Bridge frequency identification using vibration responses from sensors on a passing vehicle

Abstract

This paper introduces a coherence-based signal processing strategy to identify the natural bridge frequency from acceleration responses of different sensors mounted on a vehicle passing through a bridge. Natural frequencies are fundamental dynamic characteristics of bridges, and it is theoretically feasible to identify natural frequencies of bridges from vehicle vibration responses. However, applying the vehicle-based measurement approach in practice still has difficulties as the vehicle responses always involve complex and varied components. In engineering practice, non-bridge frequency peaks in conjunction with a weak bridge frequency peak would be a very common scenario leading to deceptive frequency identification.
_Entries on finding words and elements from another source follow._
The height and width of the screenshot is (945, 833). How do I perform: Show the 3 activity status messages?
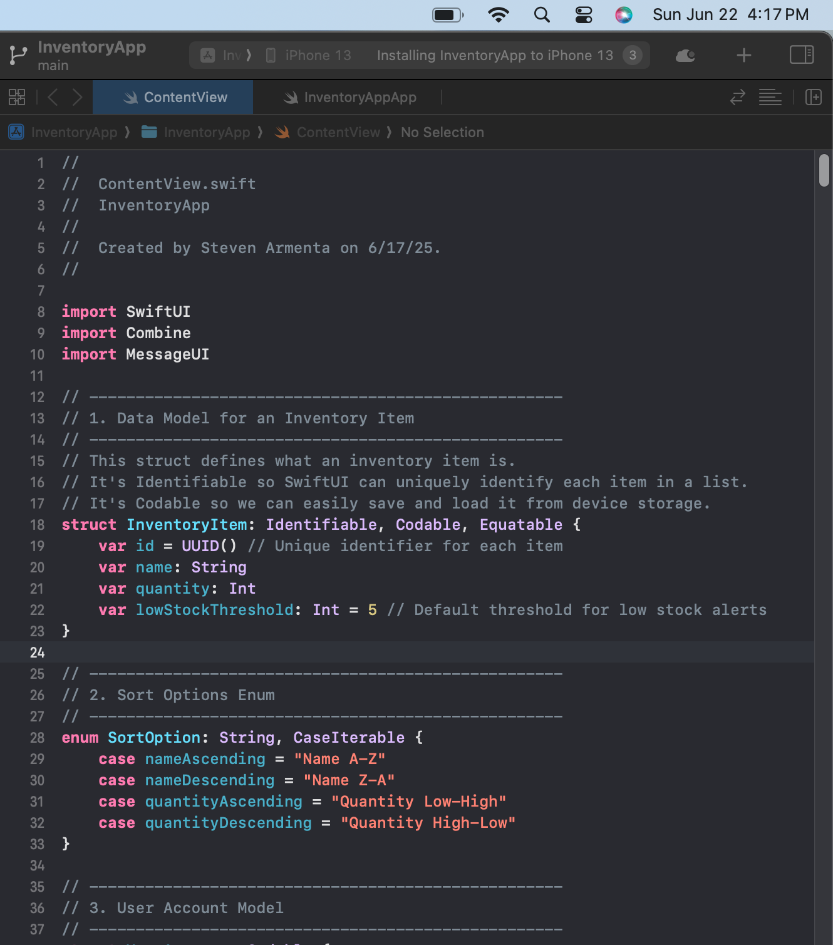[633, 56]
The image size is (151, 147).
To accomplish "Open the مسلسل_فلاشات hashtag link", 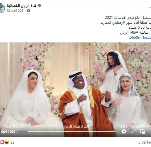I will (140, 37).
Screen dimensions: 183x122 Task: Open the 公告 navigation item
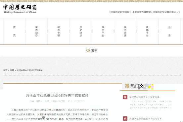(x=169, y=31)
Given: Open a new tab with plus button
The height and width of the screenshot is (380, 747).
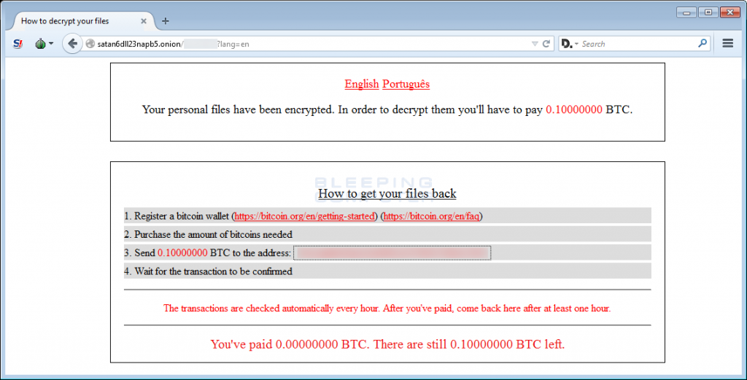Looking at the screenshot, I should [x=166, y=21].
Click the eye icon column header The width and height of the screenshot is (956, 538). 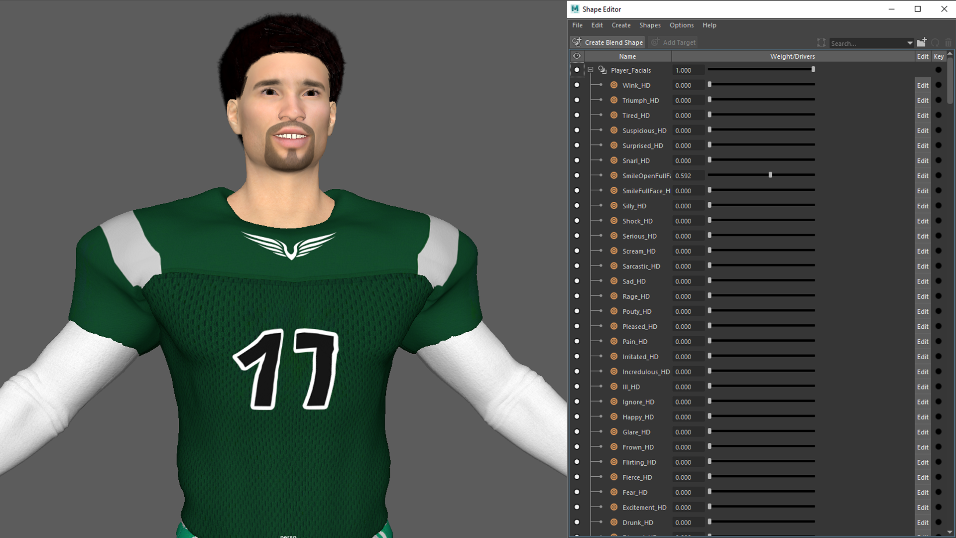[577, 56]
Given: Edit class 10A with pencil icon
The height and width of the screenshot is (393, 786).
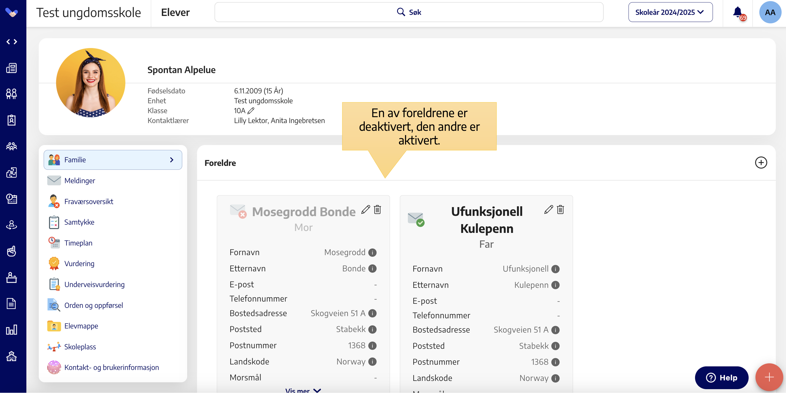Looking at the screenshot, I should 251,111.
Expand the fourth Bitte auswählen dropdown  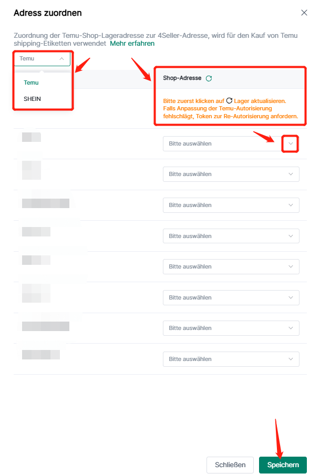(x=231, y=236)
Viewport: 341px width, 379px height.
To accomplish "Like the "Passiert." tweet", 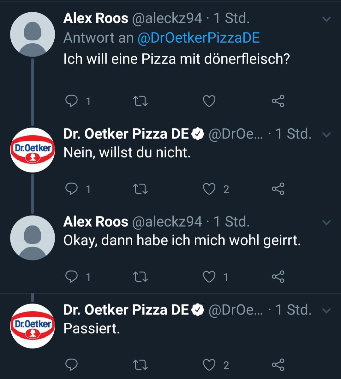I will tap(209, 365).
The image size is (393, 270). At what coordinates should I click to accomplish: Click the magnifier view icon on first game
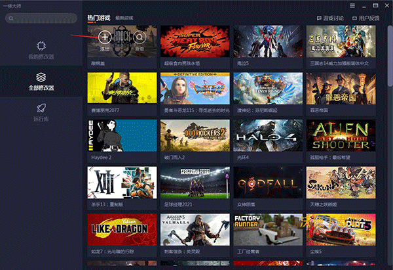140,37
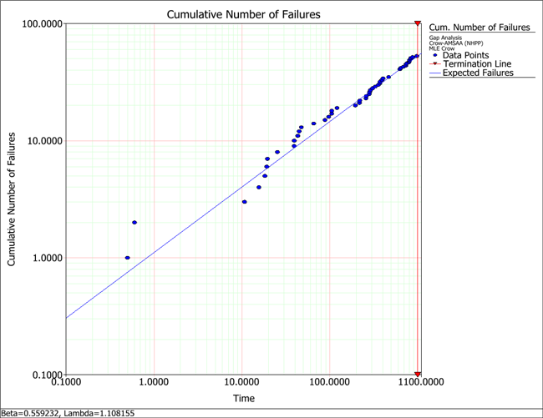Select the red triangle atop the termination line
This screenshot has width=543, height=418.
[x=418, y=23]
The coherence index, which can be obtained using the cross-spectrum estimation, is employed in this study to represent the correlation among different vehicle signals. Instead of employing multiple vehicle systems or extremely heavy cars as excitation sources in previous studies, the proposed method only requires one equipped normal vehicle for the bridge frequency estimation. The effectiveness of the proposed method is validated by diverse bridge situations in an experimental environment, demonstrating good performances. The presented coherence index is sensitive to bridge frequency changes and has high recognizability, which is practically applicable to the smart monitoring system to automate the detection process.